While brain thinks, pulses beat, and bodies live,

Must, in death's helplessness, lie down with those

Who find, like us, the grave their last repose,

When Death draws down the veil and Night bids Evening close.

'King Charles, who, fortune falling, would not fall,

Might glance with saddened eyes on Morley Hall,

And, while his throne escaped misfortune's wave,

Remember Tyldesley died that throne to save.'


Branwell's next poem of this period is entitled the 'End of All,' which is complete, and is one of the most pathetic he ever wrote. It constitutes a true picture of his mood, and illustrates, at this time, the sombre and troubled nature of his thoughts. He pourtrays, in shades of great depth, his reflections on the death of one dear to him, whose loss leaves his soul a blank and desolate void, an evil which nothing can alleviate or remove.

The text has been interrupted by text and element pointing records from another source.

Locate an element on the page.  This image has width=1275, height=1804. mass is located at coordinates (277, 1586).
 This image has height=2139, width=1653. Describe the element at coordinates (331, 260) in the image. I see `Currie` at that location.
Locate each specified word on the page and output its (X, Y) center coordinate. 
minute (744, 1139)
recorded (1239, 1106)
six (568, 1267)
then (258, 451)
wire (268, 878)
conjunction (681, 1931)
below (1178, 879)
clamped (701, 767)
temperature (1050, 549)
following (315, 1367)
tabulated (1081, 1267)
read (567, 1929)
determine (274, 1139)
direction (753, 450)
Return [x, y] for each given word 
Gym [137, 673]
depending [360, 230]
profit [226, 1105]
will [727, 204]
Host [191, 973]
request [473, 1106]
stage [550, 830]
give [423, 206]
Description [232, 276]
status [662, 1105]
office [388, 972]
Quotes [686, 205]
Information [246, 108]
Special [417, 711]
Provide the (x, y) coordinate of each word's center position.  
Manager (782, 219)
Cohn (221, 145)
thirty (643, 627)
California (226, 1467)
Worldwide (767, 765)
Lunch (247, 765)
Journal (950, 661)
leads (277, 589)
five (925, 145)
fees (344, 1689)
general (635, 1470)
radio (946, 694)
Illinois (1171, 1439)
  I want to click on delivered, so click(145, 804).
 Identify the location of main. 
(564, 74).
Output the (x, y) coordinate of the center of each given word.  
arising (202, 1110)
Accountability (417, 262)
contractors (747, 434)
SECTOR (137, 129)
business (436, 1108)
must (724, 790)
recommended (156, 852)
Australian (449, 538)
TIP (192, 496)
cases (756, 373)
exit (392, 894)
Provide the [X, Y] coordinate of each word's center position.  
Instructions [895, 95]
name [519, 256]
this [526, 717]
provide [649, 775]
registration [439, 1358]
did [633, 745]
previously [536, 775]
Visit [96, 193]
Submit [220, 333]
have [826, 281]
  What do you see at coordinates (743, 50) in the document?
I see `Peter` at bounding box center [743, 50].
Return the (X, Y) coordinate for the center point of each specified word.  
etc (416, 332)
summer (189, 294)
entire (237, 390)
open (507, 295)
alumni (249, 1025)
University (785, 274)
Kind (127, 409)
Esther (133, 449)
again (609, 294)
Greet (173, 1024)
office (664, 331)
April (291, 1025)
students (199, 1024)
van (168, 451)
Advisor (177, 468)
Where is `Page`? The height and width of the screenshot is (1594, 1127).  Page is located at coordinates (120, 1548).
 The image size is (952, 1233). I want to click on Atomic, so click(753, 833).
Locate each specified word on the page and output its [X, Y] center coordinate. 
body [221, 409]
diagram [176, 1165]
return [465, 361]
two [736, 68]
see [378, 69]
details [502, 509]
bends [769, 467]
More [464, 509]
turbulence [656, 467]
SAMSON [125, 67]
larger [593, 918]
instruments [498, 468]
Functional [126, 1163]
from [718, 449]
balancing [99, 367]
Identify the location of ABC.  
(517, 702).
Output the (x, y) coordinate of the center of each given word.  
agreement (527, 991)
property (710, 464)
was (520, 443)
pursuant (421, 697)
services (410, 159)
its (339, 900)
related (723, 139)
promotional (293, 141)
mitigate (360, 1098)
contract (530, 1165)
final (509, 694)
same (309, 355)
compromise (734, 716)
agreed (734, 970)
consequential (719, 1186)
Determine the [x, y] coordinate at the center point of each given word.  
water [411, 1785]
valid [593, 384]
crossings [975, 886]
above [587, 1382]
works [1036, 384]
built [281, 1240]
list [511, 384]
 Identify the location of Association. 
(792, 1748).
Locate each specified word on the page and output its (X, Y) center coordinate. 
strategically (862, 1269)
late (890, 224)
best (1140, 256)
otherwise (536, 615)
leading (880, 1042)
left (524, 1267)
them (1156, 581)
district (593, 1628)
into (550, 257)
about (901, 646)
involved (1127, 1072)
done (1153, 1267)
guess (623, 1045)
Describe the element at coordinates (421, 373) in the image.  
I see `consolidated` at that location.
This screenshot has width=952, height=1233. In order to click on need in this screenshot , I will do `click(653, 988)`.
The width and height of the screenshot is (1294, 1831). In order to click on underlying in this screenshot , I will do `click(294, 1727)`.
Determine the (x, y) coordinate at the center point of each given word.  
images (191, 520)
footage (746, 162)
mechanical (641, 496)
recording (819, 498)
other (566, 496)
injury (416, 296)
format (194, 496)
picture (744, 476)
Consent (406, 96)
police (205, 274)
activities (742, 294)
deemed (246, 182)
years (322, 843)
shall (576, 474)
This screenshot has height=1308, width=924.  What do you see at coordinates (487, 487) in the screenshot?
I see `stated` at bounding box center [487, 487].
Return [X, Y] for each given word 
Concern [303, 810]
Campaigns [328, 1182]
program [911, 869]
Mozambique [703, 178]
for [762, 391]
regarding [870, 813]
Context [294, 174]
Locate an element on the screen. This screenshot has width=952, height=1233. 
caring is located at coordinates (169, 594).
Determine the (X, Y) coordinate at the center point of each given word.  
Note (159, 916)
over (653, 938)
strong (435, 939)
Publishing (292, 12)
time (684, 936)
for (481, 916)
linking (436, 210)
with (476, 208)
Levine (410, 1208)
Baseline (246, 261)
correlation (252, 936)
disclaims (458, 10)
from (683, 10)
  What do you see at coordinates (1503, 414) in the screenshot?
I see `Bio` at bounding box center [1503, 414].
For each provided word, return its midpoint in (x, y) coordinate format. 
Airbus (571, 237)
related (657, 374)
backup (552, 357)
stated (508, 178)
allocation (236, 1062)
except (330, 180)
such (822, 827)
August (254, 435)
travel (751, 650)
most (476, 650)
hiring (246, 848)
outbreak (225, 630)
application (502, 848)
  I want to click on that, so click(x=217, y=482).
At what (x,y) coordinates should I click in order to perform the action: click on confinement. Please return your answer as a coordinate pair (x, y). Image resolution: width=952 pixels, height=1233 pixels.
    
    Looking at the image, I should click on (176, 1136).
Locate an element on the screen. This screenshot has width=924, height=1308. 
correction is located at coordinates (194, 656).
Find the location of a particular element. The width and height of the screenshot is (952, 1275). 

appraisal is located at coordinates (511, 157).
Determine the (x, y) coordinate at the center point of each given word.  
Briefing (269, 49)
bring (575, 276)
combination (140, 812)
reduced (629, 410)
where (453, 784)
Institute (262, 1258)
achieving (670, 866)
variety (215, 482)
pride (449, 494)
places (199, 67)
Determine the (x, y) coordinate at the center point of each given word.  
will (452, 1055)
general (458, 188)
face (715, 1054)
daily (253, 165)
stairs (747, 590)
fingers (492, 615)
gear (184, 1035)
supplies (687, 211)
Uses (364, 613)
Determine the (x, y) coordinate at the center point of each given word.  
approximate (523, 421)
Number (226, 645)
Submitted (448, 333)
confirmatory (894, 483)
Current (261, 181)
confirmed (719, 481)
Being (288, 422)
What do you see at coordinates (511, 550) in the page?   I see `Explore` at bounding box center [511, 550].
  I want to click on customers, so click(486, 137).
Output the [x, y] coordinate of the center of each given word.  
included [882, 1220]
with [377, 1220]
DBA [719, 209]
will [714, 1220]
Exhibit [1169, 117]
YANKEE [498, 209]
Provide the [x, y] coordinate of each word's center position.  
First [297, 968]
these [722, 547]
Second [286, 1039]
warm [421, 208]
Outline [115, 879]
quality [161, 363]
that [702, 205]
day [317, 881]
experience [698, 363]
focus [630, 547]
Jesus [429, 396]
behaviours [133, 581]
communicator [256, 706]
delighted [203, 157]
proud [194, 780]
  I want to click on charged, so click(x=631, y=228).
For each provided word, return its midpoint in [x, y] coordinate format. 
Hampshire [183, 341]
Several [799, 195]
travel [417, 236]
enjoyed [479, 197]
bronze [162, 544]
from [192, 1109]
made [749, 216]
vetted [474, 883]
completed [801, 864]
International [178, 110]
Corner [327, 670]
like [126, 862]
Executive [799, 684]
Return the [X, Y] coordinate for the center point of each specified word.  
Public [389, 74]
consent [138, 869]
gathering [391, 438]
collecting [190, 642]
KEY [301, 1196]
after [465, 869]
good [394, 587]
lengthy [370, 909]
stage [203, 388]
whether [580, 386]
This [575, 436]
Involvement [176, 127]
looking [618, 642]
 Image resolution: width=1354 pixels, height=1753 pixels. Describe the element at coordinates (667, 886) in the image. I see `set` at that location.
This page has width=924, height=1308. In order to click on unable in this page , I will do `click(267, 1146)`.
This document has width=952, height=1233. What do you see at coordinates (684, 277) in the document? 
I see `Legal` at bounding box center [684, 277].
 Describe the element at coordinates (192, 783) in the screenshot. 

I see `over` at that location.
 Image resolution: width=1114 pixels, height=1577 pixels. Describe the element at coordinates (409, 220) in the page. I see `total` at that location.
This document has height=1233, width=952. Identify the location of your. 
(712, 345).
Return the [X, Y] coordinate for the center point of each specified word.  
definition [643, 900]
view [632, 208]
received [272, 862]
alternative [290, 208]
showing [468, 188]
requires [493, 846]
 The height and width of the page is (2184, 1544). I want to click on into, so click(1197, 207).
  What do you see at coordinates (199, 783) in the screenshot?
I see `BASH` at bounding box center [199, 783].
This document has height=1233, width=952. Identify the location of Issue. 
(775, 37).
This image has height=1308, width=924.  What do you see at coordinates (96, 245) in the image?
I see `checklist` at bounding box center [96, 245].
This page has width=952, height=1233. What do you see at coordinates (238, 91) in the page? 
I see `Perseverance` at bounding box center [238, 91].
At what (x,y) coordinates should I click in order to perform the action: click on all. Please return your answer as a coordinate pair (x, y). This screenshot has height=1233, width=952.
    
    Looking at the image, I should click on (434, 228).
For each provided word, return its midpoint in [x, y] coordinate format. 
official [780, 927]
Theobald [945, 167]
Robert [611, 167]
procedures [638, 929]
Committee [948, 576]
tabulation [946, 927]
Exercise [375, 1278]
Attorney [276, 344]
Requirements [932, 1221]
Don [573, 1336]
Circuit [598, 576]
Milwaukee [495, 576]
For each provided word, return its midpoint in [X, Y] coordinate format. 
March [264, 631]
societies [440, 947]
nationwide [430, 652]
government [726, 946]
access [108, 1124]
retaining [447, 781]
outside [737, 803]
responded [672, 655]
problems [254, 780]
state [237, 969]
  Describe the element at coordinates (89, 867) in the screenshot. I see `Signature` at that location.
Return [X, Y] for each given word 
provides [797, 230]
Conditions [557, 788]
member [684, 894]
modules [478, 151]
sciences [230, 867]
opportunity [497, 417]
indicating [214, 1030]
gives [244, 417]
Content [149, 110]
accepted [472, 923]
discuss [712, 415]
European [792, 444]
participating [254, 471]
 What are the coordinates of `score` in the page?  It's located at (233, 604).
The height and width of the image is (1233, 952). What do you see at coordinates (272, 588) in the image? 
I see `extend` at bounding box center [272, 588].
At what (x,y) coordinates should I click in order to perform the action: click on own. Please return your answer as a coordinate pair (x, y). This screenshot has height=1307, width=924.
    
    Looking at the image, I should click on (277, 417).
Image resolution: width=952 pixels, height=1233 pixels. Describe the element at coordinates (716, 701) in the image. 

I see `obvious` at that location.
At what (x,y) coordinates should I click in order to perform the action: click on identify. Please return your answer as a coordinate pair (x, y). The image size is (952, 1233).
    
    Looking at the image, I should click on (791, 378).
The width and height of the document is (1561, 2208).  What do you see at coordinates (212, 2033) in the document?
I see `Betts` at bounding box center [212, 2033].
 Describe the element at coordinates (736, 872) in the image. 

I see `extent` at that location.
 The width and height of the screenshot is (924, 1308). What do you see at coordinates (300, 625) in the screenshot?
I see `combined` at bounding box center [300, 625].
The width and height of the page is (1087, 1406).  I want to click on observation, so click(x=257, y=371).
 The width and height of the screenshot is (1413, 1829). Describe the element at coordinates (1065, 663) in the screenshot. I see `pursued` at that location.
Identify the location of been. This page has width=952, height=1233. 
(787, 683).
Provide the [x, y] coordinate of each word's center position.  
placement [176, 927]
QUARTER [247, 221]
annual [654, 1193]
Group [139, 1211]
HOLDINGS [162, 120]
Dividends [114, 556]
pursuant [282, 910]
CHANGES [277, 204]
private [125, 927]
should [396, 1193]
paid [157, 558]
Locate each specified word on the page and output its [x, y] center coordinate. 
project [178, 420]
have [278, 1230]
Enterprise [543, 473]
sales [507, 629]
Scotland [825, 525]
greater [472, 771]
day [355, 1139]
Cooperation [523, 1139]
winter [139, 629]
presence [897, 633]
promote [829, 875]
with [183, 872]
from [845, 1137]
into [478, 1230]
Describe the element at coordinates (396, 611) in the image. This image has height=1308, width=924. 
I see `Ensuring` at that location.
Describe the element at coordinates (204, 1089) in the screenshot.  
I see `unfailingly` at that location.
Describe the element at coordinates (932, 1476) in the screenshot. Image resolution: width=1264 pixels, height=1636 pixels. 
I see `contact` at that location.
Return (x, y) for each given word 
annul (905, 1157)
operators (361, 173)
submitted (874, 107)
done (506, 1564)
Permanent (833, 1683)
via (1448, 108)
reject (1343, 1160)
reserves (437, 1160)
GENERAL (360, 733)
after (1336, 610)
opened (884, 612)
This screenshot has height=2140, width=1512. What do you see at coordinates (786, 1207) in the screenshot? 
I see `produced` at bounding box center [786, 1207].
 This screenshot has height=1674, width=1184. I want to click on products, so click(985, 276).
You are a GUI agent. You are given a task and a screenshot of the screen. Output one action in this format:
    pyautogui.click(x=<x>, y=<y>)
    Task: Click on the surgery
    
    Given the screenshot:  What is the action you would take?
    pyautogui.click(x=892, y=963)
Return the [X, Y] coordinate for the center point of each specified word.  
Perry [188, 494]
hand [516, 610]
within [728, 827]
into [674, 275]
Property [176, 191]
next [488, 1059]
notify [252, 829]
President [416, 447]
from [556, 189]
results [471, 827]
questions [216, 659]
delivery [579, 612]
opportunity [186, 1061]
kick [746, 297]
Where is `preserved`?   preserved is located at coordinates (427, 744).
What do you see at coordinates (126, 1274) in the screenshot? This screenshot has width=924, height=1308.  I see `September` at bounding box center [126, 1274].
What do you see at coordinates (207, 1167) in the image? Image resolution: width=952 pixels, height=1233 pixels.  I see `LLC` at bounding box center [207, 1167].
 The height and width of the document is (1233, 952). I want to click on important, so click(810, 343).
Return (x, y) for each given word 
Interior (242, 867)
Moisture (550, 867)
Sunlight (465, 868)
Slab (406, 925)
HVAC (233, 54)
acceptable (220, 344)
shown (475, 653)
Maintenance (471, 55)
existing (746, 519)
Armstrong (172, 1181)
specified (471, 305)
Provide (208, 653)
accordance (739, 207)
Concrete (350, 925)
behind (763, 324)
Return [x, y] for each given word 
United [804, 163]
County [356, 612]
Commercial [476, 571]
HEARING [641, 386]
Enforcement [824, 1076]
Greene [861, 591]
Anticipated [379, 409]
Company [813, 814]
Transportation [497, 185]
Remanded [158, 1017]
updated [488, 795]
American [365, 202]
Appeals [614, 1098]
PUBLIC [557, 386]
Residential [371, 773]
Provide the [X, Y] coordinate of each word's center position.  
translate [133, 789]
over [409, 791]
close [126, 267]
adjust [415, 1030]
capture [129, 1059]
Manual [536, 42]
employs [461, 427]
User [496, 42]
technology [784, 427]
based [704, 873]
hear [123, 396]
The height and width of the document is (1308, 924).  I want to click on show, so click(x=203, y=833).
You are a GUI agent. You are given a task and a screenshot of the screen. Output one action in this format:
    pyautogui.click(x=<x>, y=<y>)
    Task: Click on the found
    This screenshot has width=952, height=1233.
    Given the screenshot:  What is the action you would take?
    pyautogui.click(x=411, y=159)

But he dreams for a moment that a life of peril in far-off lands, and in battle, strife, and danger, that the 'stony joys' of solitary ambition, may shrine the memory of sorrows which cannot be destroyed. Yet, even from this cold dream, this cruel opiate of the heart, he is recalled by the groans of her who is dying, to the consciousness that, with her departure, all will go. The bereaved is Branwell himself, and his 'Mary' is doubtless the lady of his misplaced affection, over whose loss he still broods in melancholy and afflicted language, each pathetic chord vibrating with intense mental anguish, as he contemplates the future years of desolation in which he is left to wander tombward unaided and alone. Here, as in his other poems, the rhythmic sweetness of Branwell's verse flows on in words well chosen to express the idea he intends to convey, which itself is worked out with great suggestiveness of power.